Can a CART captioner be used in Google Meet?

Yes. The organiser can designate one participant as a caption typist during the meeting. That participant's typed captions replace the auto-caption track in the live-caption overlay for all participants who have captions enabled. This is the supported CART pathway in Meet. The CART captioner's typed transcript is not automatically stored as a caption file on the recording — the recording still captures only the video, and the post-recording caption track must be uploaded separately.

Does FERPA affect how we share Meet recordings with a captioning vendor?

Potentially yes.
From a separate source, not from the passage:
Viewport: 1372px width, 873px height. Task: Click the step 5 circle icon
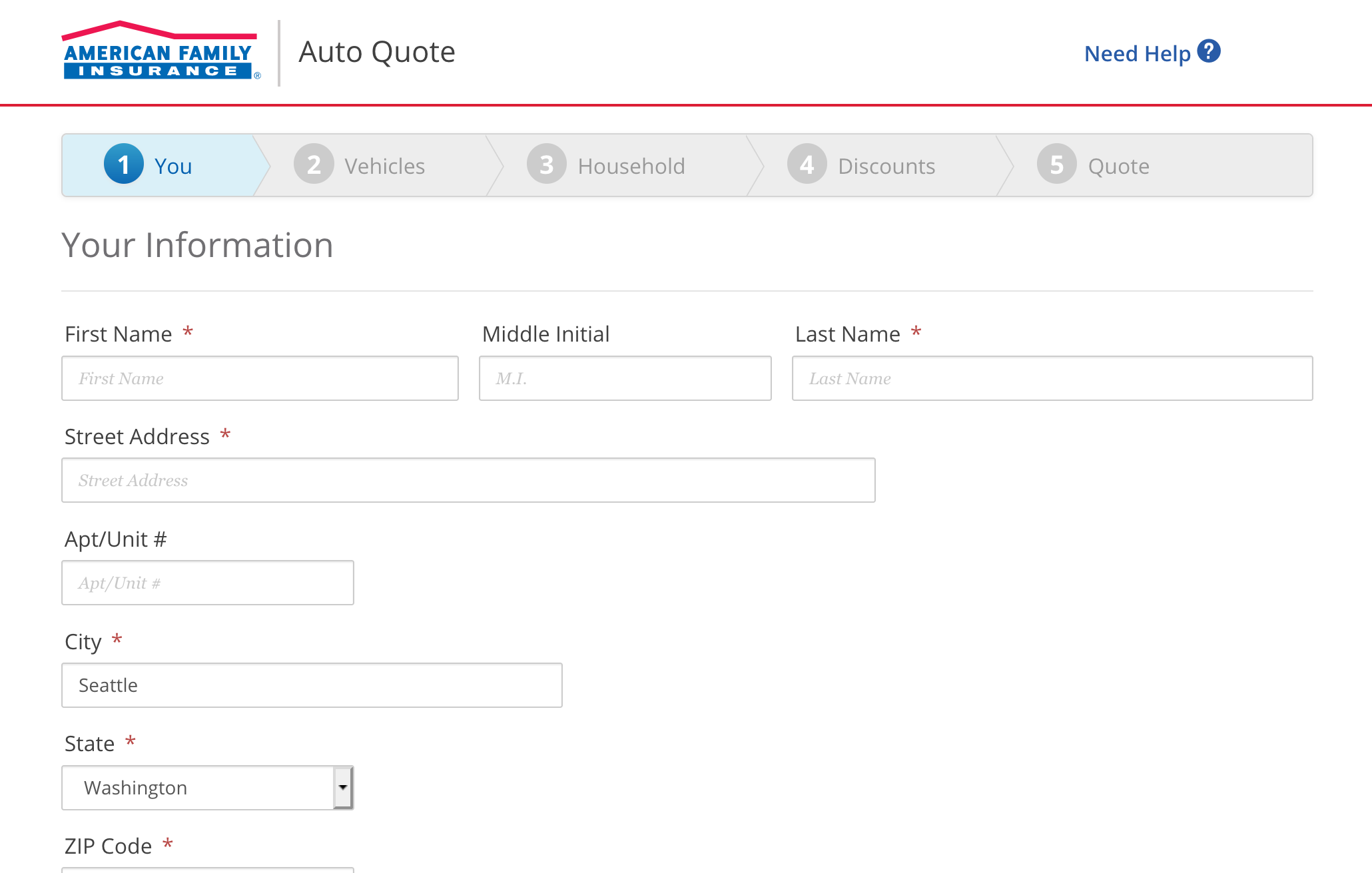pyautogui.click(x=1056, y=164)
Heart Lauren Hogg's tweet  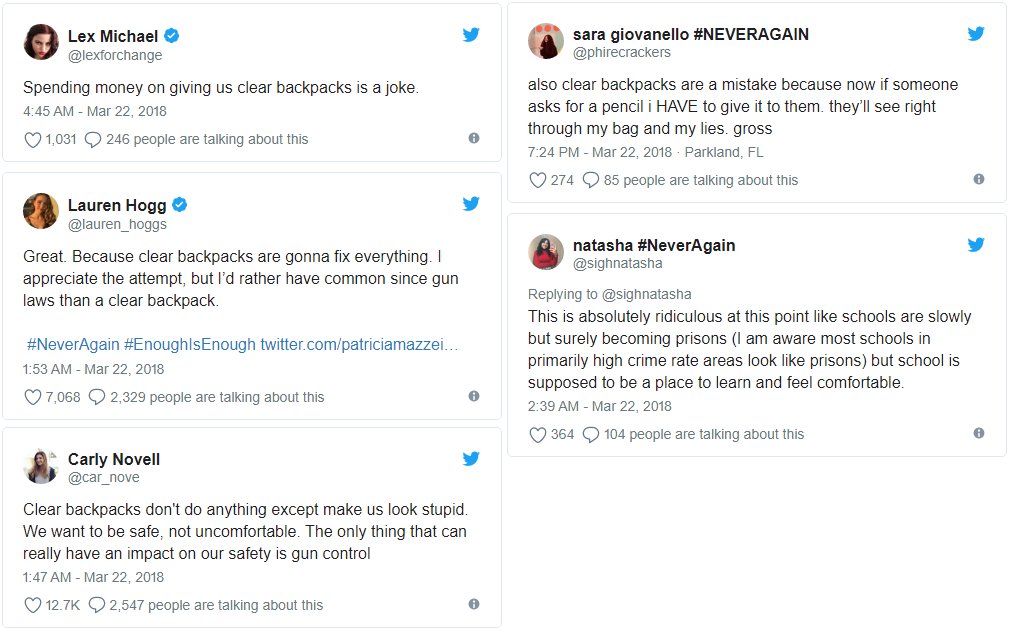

If the Meet recording contains identifiable student speech — which many instructional recordings do — the recording is an education record under FERPA. Before sharing with an external captioning vendor, the institution must ensure that the vendor is either designated as a school official (with a direct-services agreement) or qualifies as a contractor providing services the school directs, with FERPA-appropriate controls on data handling and a commitment not to use student information for secondary purposes. Most enterprise captioning vendors have FERPA-aware agreements; ask for the specific FERPA addendum.

How does Google Meet compare to Zoom and Webex for captioning?

The captioning surfaces are similar across all three platforms — live auto-captions during the meeting, a post-meeting transcript or recording-level caption workflow, and a post-upload caption replacement step. The differences are in the distribution ecosystem: Meet recordings land in Google Drive and can distribute through Google Classroom and YouTube, which is the natural path for Google Workspace Education tenants. Zoom recordings land in Zoom Cloud Recordings or local disk, with a transcript that exports as VTT. Webex adds the FedRAMP / HITRUST / ITAR tenant-compliance layer that Meet and Zoom commercial tenants don't have. For education tenants specifically, the Classroom distribution layer and the FERPA-compliance posture are the distinctive dimensions of the Meet workflow.